# general saltwater information



## trreherd (Aug 7, 2006)

Ok so i recieved the ''big shippment'' today with all my goodys. So i should be geting my rock soom and i need to know some important stuff. Whats the best temperature? Whats the best specific gravity? 
So the skimmer i purchase is not fitting in my sump. I can not get the pump and the skimmer in there so im not going to use it(when i feel like it ill try to get it to fit again) so that meens i am no longer using the berlin method. So i feel i do not have enuff bio in my lr, should i hang a powerfilter on the sump filled with bioballs?

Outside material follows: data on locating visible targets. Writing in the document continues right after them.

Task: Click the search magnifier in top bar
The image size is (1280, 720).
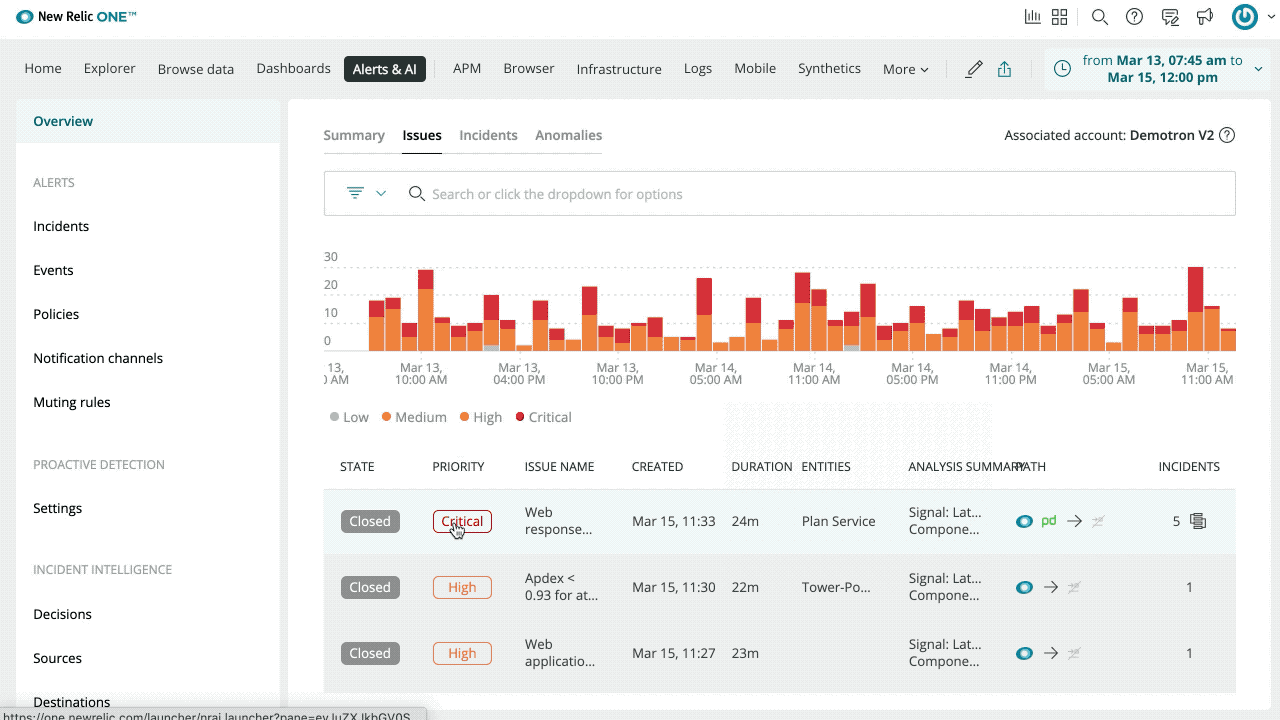Action: tap(1099, 17)
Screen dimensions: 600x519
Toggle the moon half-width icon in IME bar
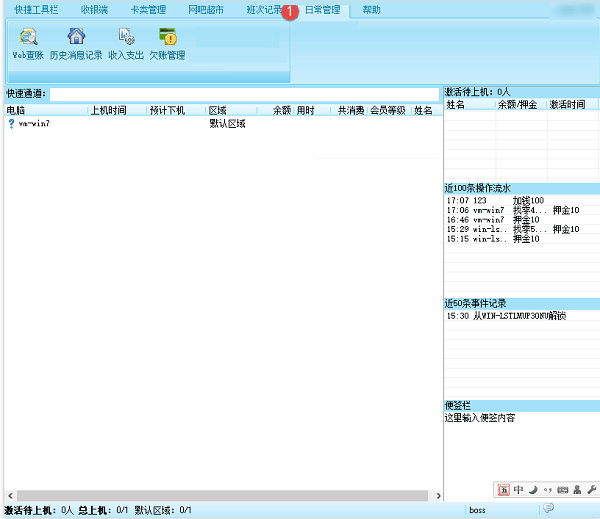click(x=533, y=490)
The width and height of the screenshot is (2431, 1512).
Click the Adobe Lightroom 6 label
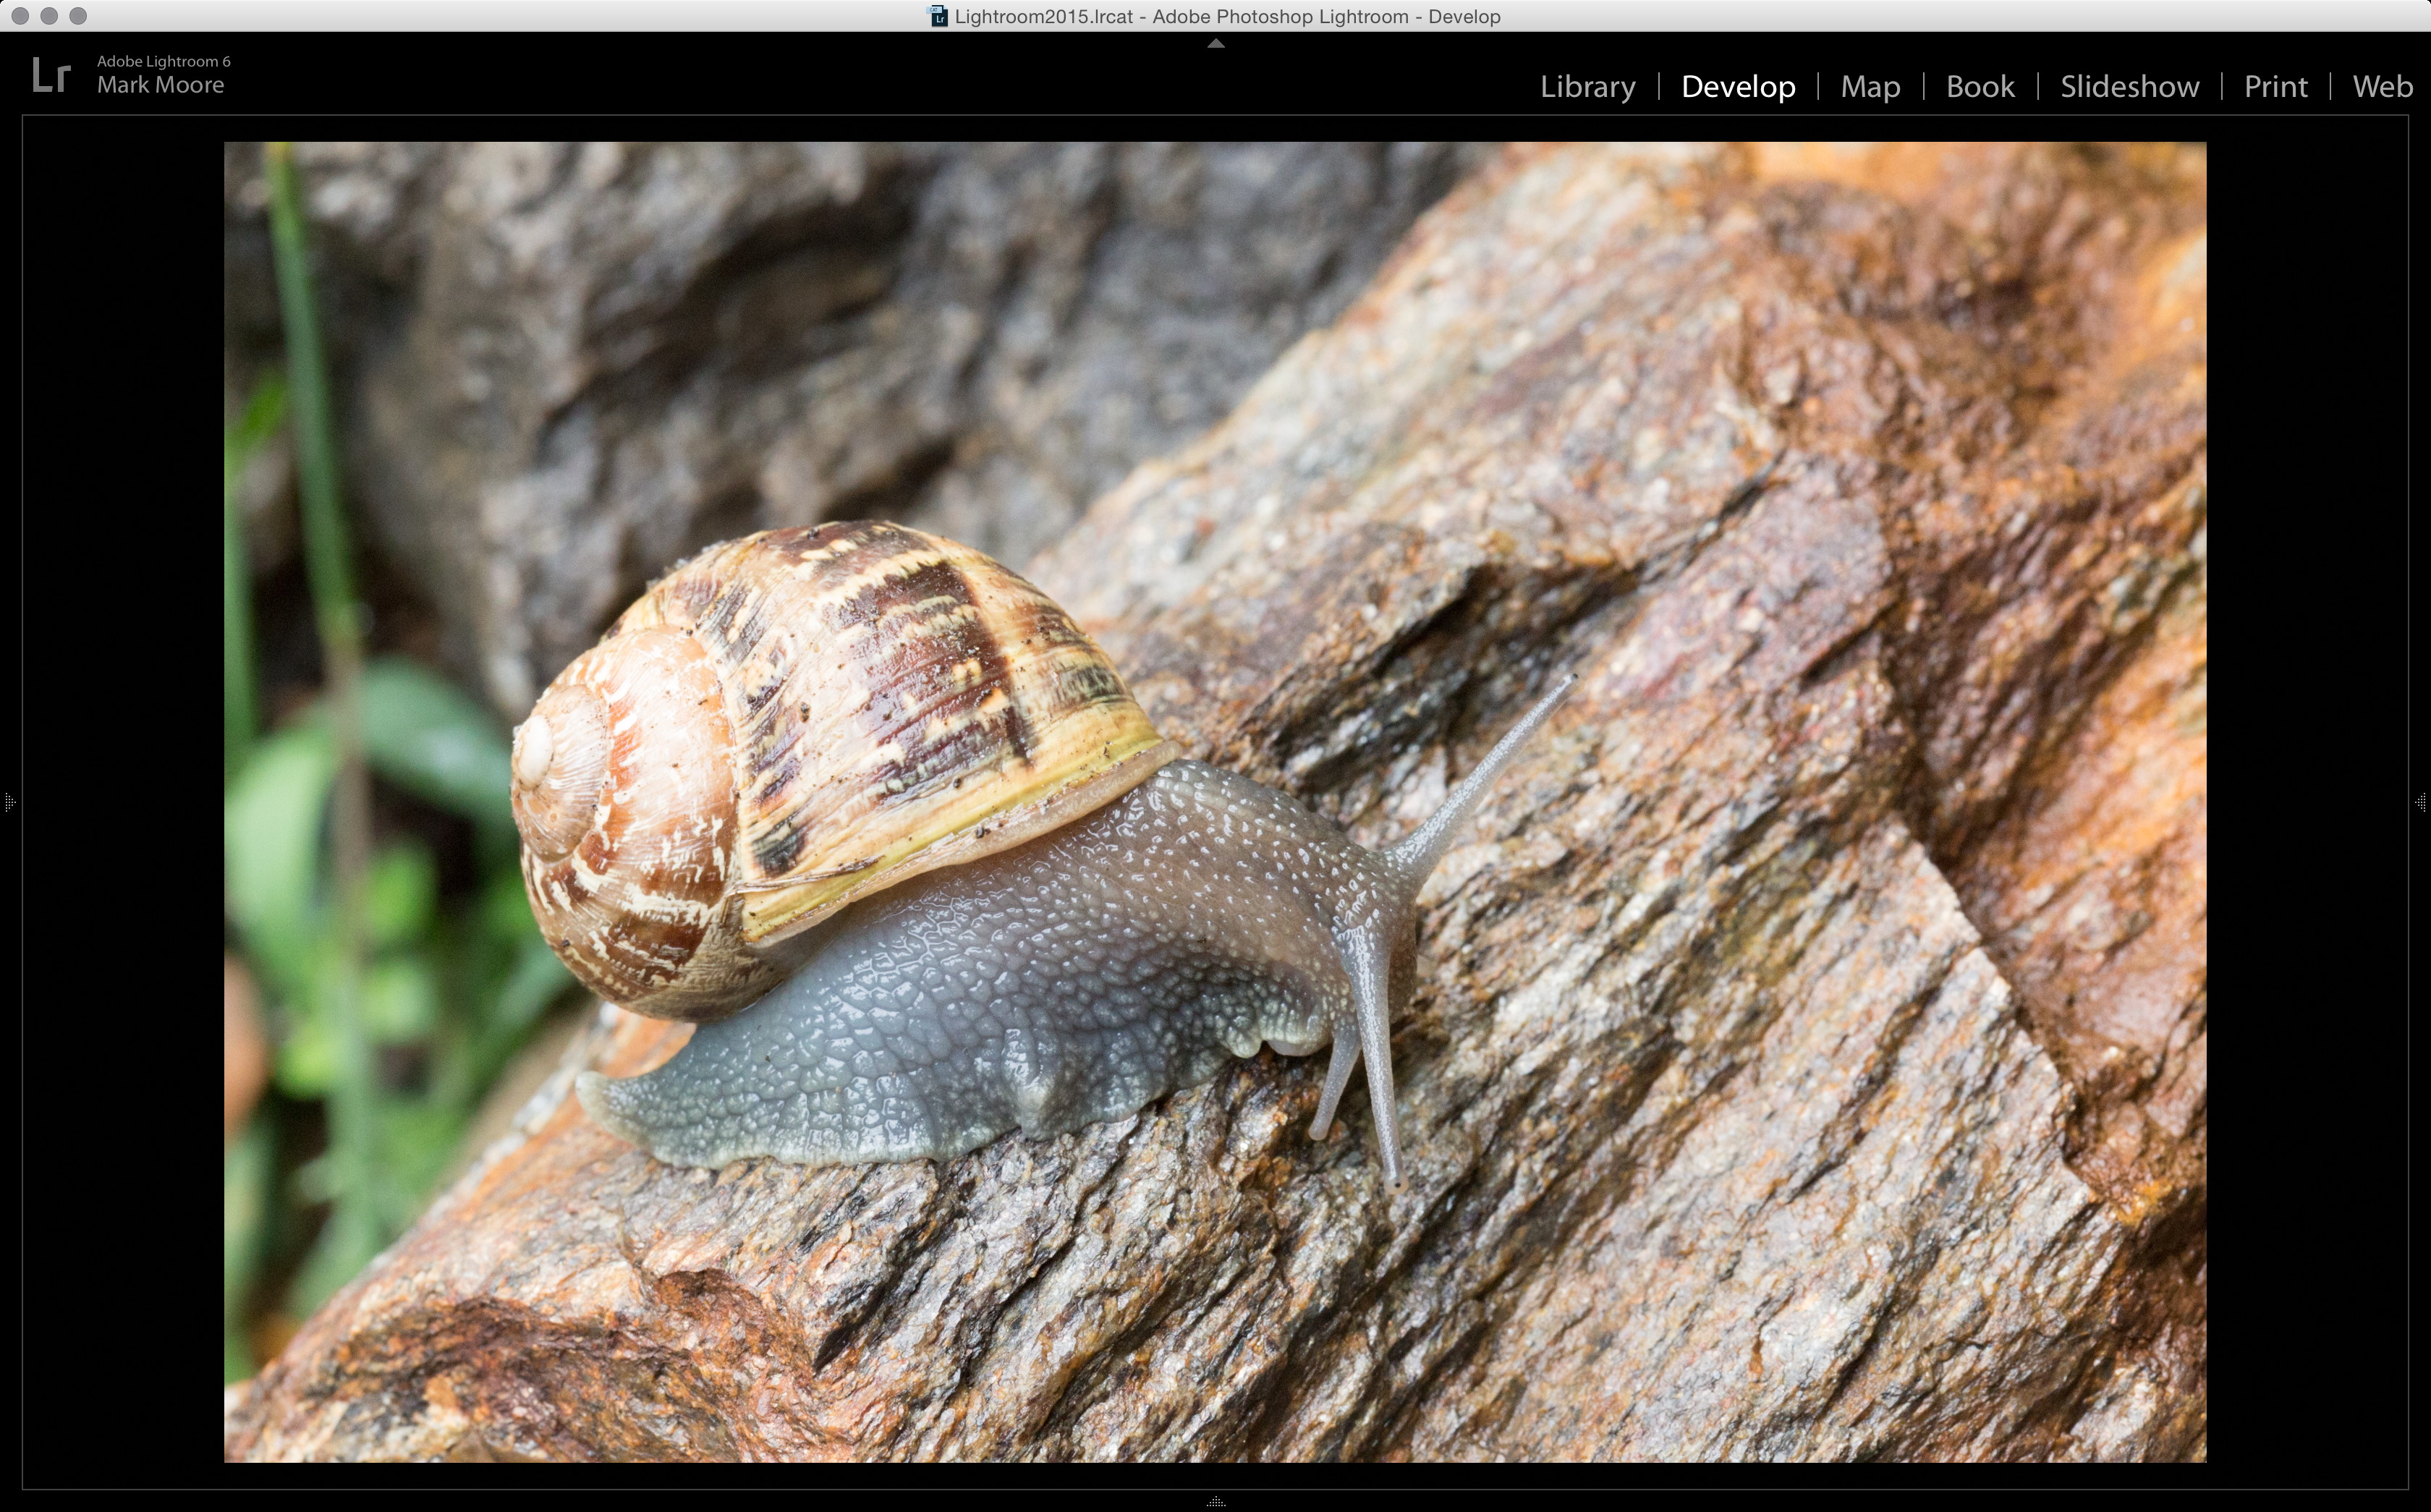click(x=163, y=61)
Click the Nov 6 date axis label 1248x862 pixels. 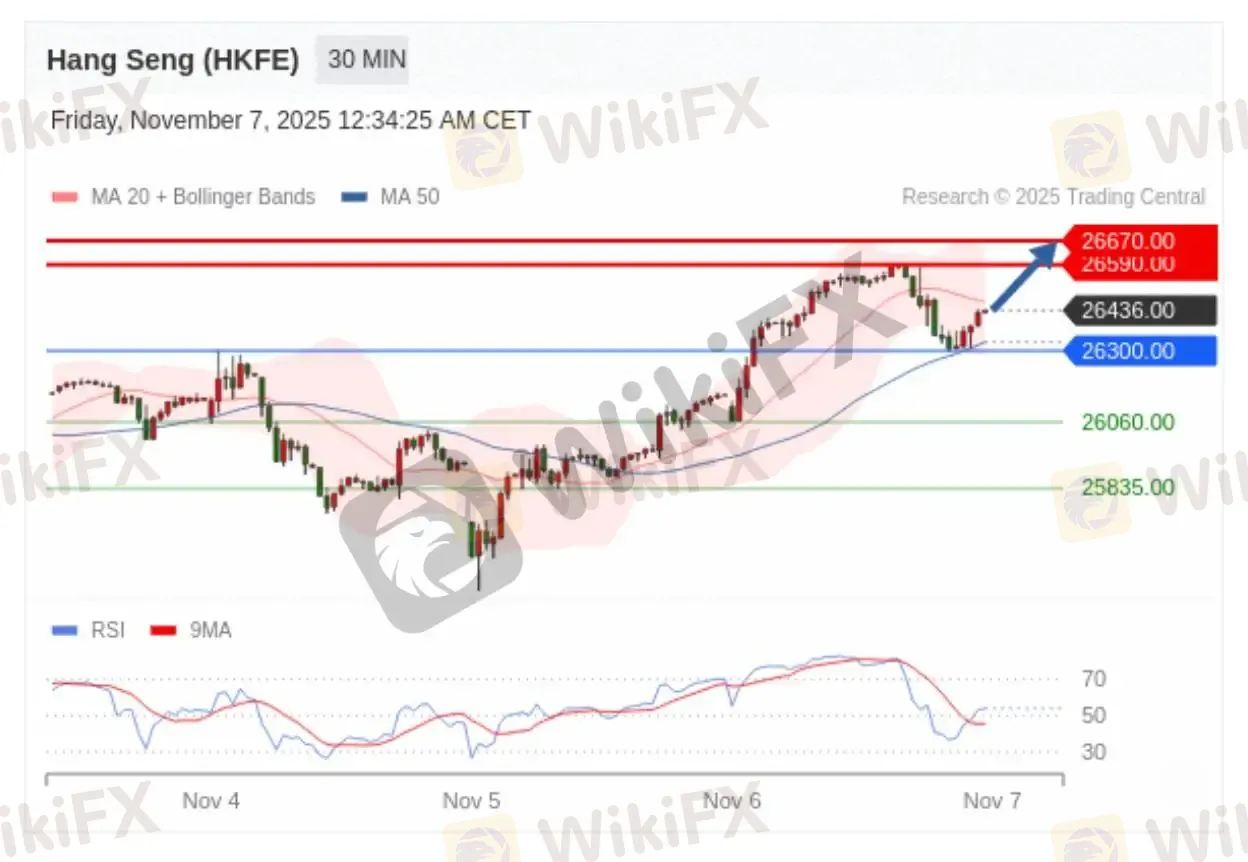pyautogui.click(x=732, y=801)
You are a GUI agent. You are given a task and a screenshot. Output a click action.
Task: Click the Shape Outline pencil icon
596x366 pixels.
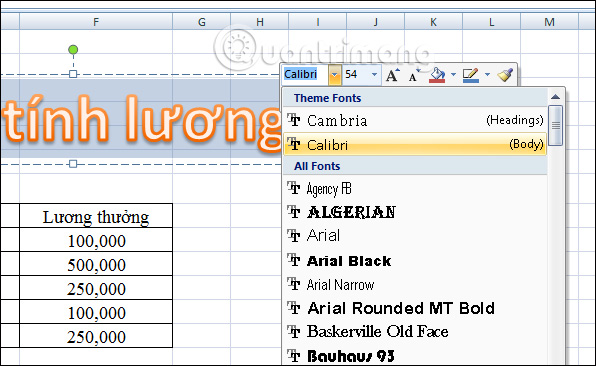coord(471,75)
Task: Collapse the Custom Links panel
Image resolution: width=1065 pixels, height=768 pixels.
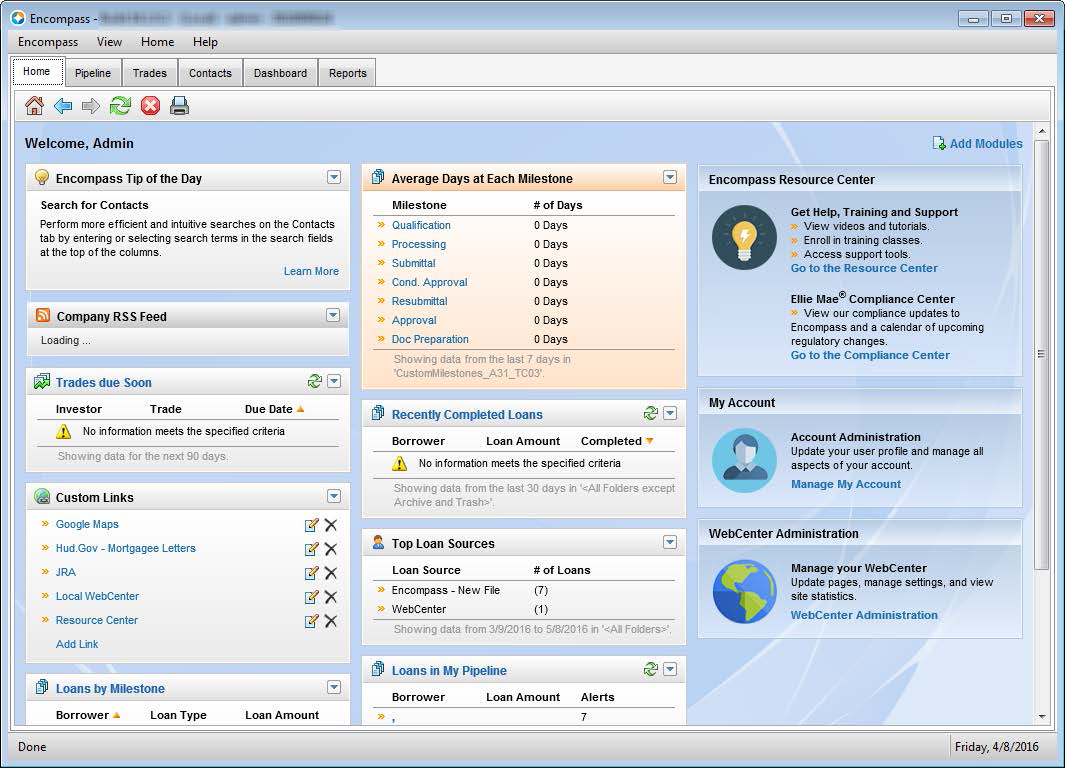Action: [x=334, y=497]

Im sorta pissed because the fish i realy wanted to buy off live aquaria has just been sold, the african velvet fish. But this was the second one i saw this week so mabey its the time of year for them. Does anyone know were i can get one? Other common names are coral croucher,coral gumdrop gobby.


----------



## caferacermike (Oct 3, 2006)

Temp 74-80 but try not to let it very from whatever you set it at. 

PH 8.3

Salinity varies to type of tank, 1.021-026. 26 being for heavy coral or full on reef tanks.


----------



## Brandon (Dec 14, 2006)

Try and get lr bits to fill the filter with cause i've heard nothing but bad things about bio balls. Yay now we can see some pics?


----------



## caferacermike (Oct 3, 2006)

Start running the tank without a skimmer. Do 2g water changes twice a week instead. Stock very lightly and far bewteen. Add a fish, track the paramters for a month, if nothign swings you could maybe add another. Personally I'd pick your absolute favorite 3, 3" or smaller fish.


----------